### SOURCE EXTRACT
▶

An image of "Nova Shudh Ghee" carton depicting a grazing cow.
Image from here

In the case of Sterling Agro Industries Limited vs ASR Trading Company, the Delhi High Court while dealing with a trademark infringement suit, imputed mala fide intention to ASR Trading’s (the Defendant) act of applying for a trademark registration. The impugned mark in question was “Novya” which was alleged to be similar to Sterling Agro’s (the Plaintiff) “Nova” mark. Given that trademark infringement suits over deceptively similar trademarks occur all the time, this post attempts to highlight when bad faith can be imputed to the act of registering a deceptively similar trademark. 

Facts of the Case

In this case, the Plaintiff, an incorporated company engaged in the manufacturing of dairy products under the trademark ‘NOVA,’ filed a suit against the Defendants for infringement and passing off of their registered trademark. The Plaintiff alleged that the Defendants, a partnership firm, were using the deceptively similar mark ‘NOVYA’ for identical goods, specifically Ghee, and imitating the Plaintiff’s packaging. The Plaintiff presented evidence of its long-standing use and registration of the ‘NOVA’ trademark, along with the distinct packaging featuring a blue background, a grazing cow, and the brand name.

◀

### SUPPLIED MATERIAL
▶

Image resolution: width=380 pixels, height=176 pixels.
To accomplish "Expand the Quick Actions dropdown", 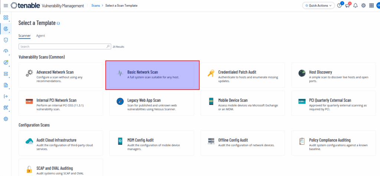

◀
▶

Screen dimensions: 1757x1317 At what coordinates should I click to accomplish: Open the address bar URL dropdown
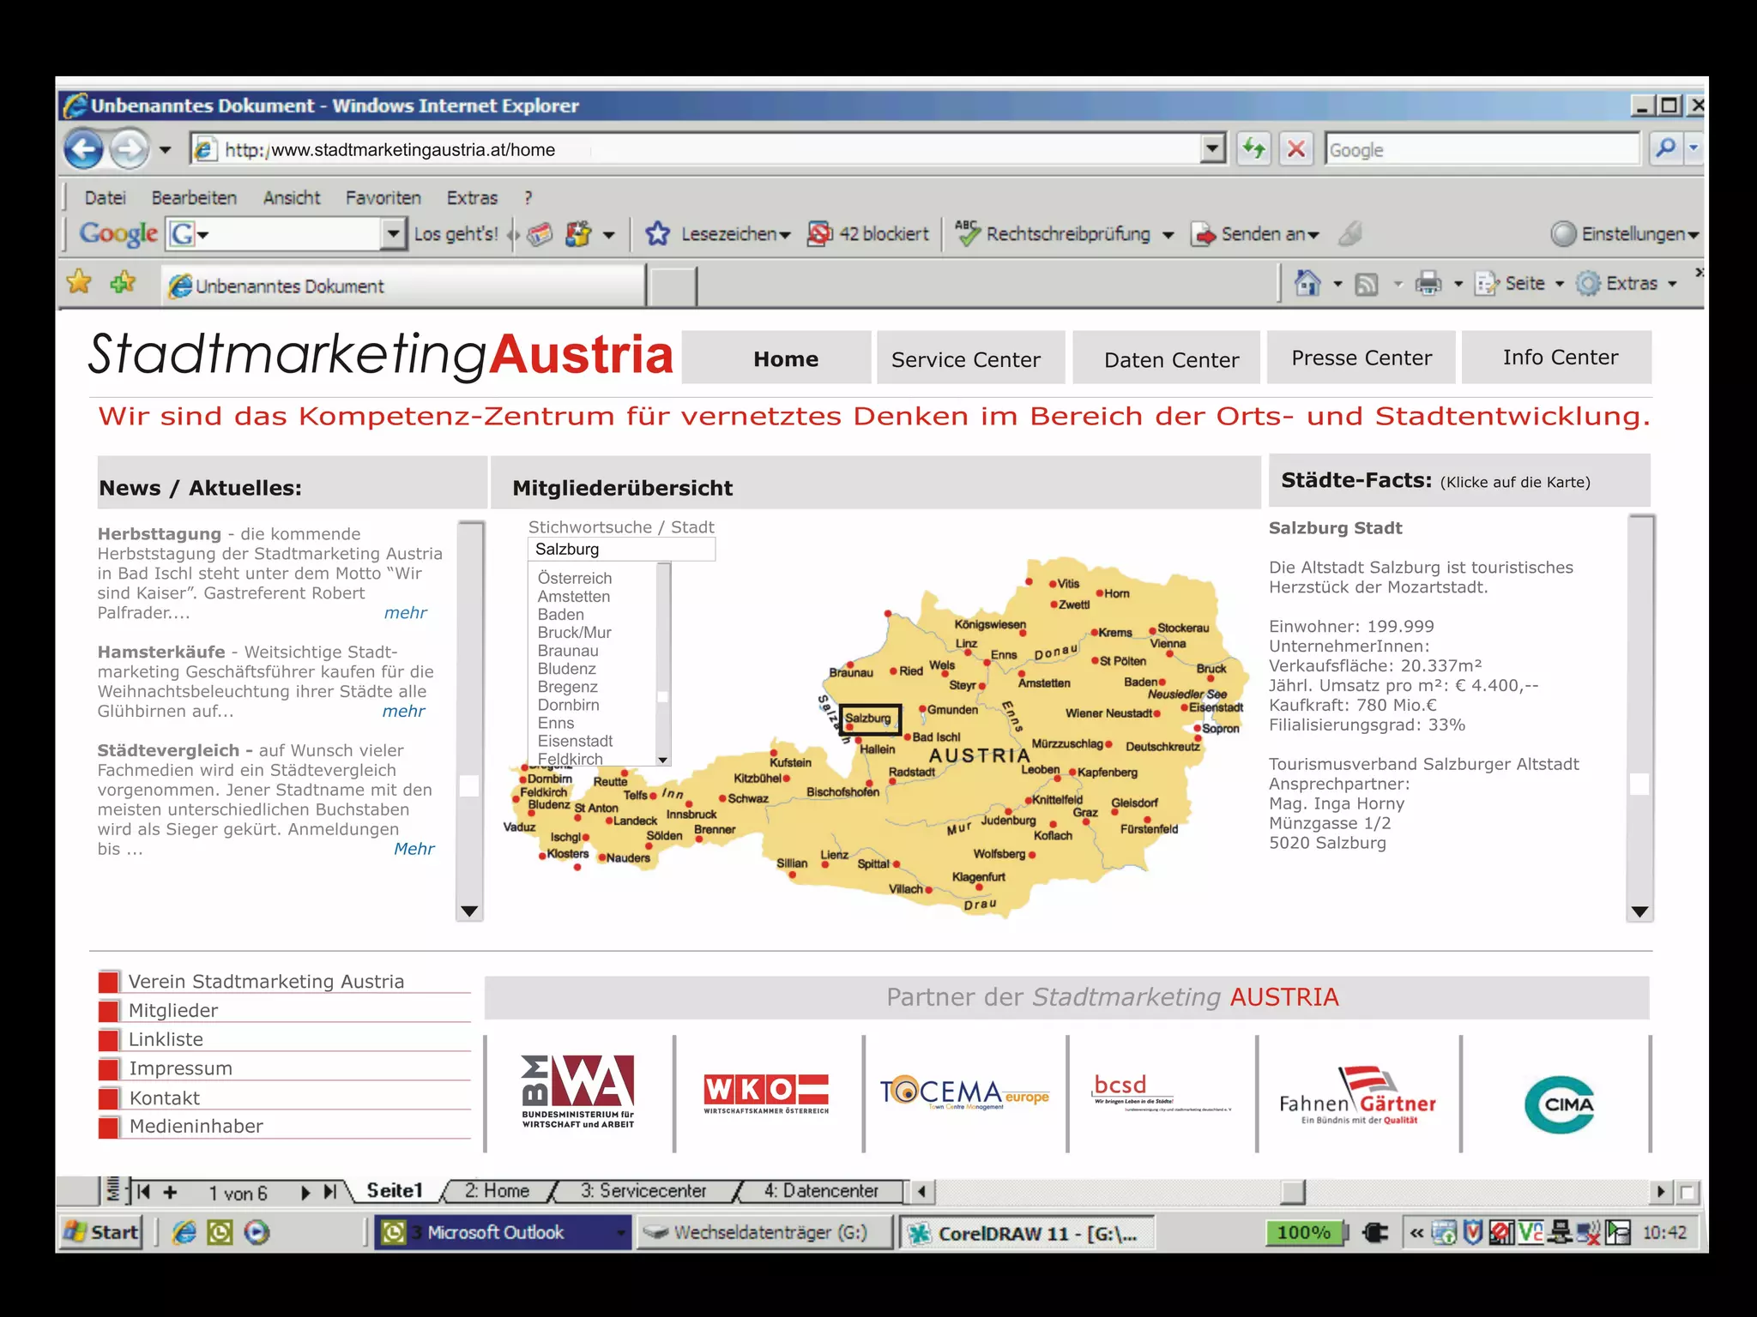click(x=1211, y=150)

◀

### STATED EXERCISE 1
From the post on the Nova and Novya trademark case, list the features of the Plaintiff's distinct packaging.
### STATED EXERCISE 2
According to the post on the Nova and Novya trademark case, which court dealt with the infringement suit?
### STATED EXERCISE 3
Continue the post on the Nova and Novya trademark case from the point where it stops.

### RESULT 1
- A blue background
- A grazing cow
- The brand name

### RESULT 2
The Delhi High Court.

### RESULT 3
The Court granted an interim injunction in favour of the Plaintiff and appointed a Local Commissioner to inspect the Defendants’ premises, resulting in the recovery of an empty box of the contested product. In their written statement, the Defendants claimed distinctions between the marks and denied any unlawful activities, asserting that their trademark application for ‘NOVYA’ covered a broader range of goods, and commercial activities had not yet commenced.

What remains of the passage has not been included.